● YOUR TASK: Select every line below that contains the word "Systems", and copy those lines out.

● DATA LINES:
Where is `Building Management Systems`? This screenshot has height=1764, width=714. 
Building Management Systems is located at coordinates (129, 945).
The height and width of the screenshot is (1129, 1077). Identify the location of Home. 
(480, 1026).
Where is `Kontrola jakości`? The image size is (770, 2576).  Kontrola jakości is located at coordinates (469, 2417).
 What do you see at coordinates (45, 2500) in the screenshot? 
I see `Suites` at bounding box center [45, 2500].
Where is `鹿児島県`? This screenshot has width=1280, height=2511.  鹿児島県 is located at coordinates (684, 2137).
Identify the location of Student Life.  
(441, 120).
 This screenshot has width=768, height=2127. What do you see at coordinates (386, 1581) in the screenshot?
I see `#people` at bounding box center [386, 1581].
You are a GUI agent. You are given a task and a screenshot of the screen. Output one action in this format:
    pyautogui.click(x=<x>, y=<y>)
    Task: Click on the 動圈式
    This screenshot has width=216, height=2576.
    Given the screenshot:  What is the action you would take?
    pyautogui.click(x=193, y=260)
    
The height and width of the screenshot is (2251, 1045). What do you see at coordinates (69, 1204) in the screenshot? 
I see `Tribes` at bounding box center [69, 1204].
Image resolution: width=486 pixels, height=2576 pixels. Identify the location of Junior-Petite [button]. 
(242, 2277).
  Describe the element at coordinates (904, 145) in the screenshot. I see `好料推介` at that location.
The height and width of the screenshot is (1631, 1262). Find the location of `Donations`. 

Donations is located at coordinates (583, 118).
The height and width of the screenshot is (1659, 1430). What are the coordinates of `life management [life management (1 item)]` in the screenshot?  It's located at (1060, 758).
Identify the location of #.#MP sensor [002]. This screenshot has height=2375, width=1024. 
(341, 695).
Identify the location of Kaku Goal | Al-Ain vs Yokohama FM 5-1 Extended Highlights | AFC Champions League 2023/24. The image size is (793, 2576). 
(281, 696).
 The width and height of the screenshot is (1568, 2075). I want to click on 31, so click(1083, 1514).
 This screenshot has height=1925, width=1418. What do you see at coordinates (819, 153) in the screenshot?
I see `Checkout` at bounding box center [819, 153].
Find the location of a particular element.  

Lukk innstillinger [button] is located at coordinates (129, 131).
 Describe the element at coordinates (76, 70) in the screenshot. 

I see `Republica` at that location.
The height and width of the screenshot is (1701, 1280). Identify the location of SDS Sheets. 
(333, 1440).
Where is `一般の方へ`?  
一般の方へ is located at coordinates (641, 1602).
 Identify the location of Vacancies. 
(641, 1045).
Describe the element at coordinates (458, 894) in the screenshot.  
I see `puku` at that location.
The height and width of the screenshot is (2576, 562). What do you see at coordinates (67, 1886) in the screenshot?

● REPLY TO THE EXERCISE:
Where is `Building Management Systems`? This screenshot has height=1764, width=714. 
Building Management Systems is located at coordinates (129, 945).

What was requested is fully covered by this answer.